Stark a déclaré que l’un des « ours » russes avait été découvert sur les serveurs du parlement allemand et que des quantités massives d’informations avaient été volées. L’information n’a pas encore été publiée, apparemment pour deux raisons : premièrement, les diplomates et les politiciens allemands étaient tout simplement trop ennuyeux pour les Russes, car ils ne pouvaient rien trouver de suffisamment juteux pour que cela vaille la peine de le rendre public.

Deuxièmement, le gouvernement allemand a averti sans équivoque le président russe Poutine qu’il ne tolérerait pas la publication de ces documents. Ces «ours», qui ont également été découverts en Israël, ne sont qu’un exemple de la transformation qui a été entreprise dans la guerre de contre-espionnage.

Bâtiment FSB russe (Photo: AFP)

Bâtiment du FSB russe (Photo: AFP)

En conséquence, il y a environ deux ans, l’unité de contre-espionnage israélienne a subi un changement majeur : « La poursuite de l’espion classique portant un imperméable noir n’est plus pertinente », déclare un ancien chef d’unité. « L’environnement a changé, les méthodes ont changé, les ennemis ne sont plus les ennemis classiques, du moins pas seulement. L’unité a dû subir un changement important. »

La carte des cibles adverses a également considérablement augmenté : non seulement les espions cherchent à rassembler des informations sur les armes secrètes et l’ordre de bataille de l’armée israélienne, mais ils tentent également, par exemple, d’influencer les processus démocratiques gouvernementaux.

De nombreux pays du monde investissent des ressources énormes dans ces domaines, « et la raison en est claire », ajoute l’ancien chef d’unité. « Les Etats-Unis et l’Union soviétique ont investi une quantité incroyable de ressources dans la préparation de la guerre et dans la construction d’armées et d’énormes flottes de missiles. Aujourd’hui, avec un investissement beaucoup moins important, vous pouvez obtenir un matériel beaucoup plus important. »

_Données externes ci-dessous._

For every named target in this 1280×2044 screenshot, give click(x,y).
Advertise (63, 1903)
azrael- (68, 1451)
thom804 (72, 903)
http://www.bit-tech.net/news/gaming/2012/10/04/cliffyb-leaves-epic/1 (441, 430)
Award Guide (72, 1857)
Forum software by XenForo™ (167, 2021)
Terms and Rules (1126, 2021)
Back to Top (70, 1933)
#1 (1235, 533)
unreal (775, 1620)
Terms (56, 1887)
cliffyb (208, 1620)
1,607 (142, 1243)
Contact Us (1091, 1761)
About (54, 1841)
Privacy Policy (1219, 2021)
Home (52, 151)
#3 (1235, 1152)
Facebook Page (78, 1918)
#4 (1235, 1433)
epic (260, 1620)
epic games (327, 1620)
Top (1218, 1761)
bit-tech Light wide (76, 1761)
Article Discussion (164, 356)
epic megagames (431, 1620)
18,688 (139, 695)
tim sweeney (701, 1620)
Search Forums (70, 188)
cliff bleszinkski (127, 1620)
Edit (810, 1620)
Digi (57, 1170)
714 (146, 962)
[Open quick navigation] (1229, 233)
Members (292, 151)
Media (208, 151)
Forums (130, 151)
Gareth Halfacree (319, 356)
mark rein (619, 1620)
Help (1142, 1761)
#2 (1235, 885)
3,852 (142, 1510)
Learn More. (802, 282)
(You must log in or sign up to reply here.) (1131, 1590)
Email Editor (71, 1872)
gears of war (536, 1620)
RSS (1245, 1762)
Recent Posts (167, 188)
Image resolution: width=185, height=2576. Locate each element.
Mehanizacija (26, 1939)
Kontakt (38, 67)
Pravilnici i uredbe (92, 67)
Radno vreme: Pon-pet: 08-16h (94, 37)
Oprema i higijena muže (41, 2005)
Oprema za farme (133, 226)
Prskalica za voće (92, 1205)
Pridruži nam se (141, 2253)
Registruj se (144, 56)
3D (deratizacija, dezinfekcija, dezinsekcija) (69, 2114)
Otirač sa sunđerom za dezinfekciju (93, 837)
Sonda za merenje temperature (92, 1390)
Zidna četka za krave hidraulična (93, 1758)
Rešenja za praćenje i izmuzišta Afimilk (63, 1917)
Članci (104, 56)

« Il est donc vrai que lorsque vous entendez parler de milliers de personnes recrutées pour les différentes cyber-divisions du renseignement russe, cela nous semble beaucoup, mais vous devez vous rappeler que lorsque vous comparez cela à des investissements dans de vraies armées opérationnelles, ce n’est rien. » « conclut-il.

« Dans le monde d’aujourd’hui, l’idée que Gonen Segev ait été recruté semble boiteuse, tout comme Gonen Segev lui-même », explique le Dr Nimrod Kozlovski, chargé de cours et coordonnateur des études de cyberdéfense à l’École d’administration des affaires de l’Université de Tel-Aviv.

Gonen Segev (Photo: Yariv Katz)

Gonen Segev (Photo: Yariv Katz)

« Quelle est la valeur réelle de quelqu’un comme Segev? Aujourd’hui, l’alternative à la collecte de renseignements classiques, principalement en Chine et en Russie, est un dispositif d’écoute fabriqué par des entreprises chinoises (appelé » backdoor « ou » Logicbomb « dans le jargon du renseignement), implanté à l’intérieur des équipements de communication, et étant donné qu’il fait partie de l’équipement lui-même, il est très difficile à localiser.

Un tel mode d’espionnage est une menace pour Israël. Un ancien responsable de la sécurité d’une société israélienne privée explique : « Parce qu’Israël confie une grande partie des activités de l’appareil de défense israélien à des sociétés privées qui développent des systèmes classifiés, il n’est parfois pas nécessaire d’atteindre la pointe du missile ni son système de guidage. « 

« Vous pouvez cibler le personnel de logistique ou de marketing de l’entreprise qui fabrique le système ou les universitaires et les employés de haute technologie qui ne sont pas en première ligne et ne se considèrent pas comme des cibles d’attaque », a déclaré l’officier.

Au cours des deux dernières années, sous la direction du Shin Bet, les sociétés de sécurité ont commencé à appliquer diverses mesures contre l’espionnage russe et chinois en Israël. Le Shin Bet a empêché une grande compagnie de téléphone chinoise de participer à un appel d’offres pour fournir des infrastructures aux systèmes de communications en Israël.

Certaines sociétés de sécurité israéliennes ont interdit à leurs employés d’utiliser des téléphones chinois après qu’on a révélé que les serveurs du Premier ministre indien, fournis par une société chinoise, étaient infectés par des virus sophistiqués.

 (Photo: shutterstock)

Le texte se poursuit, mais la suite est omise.